Required work:
From the line containing "Open the Editing" to the last line of the records below, retype every line exactly and output nothing else.

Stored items

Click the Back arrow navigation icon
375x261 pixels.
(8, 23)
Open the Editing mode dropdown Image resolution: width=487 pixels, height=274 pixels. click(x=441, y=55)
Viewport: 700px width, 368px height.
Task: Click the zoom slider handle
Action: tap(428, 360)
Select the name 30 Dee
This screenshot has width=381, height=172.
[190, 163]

Response to this exercise:
Open the Editing mode dropdown Image resolution: width=487 pixels, height=274 pixels. click(x=441, y=55)
Viewport: 700px width, 368px height.
Task: Click the zoom slider handle
Action: tap(428, 360)
Select the name 30 Dee
This screenshot has width=381, height=172.
[190, 163]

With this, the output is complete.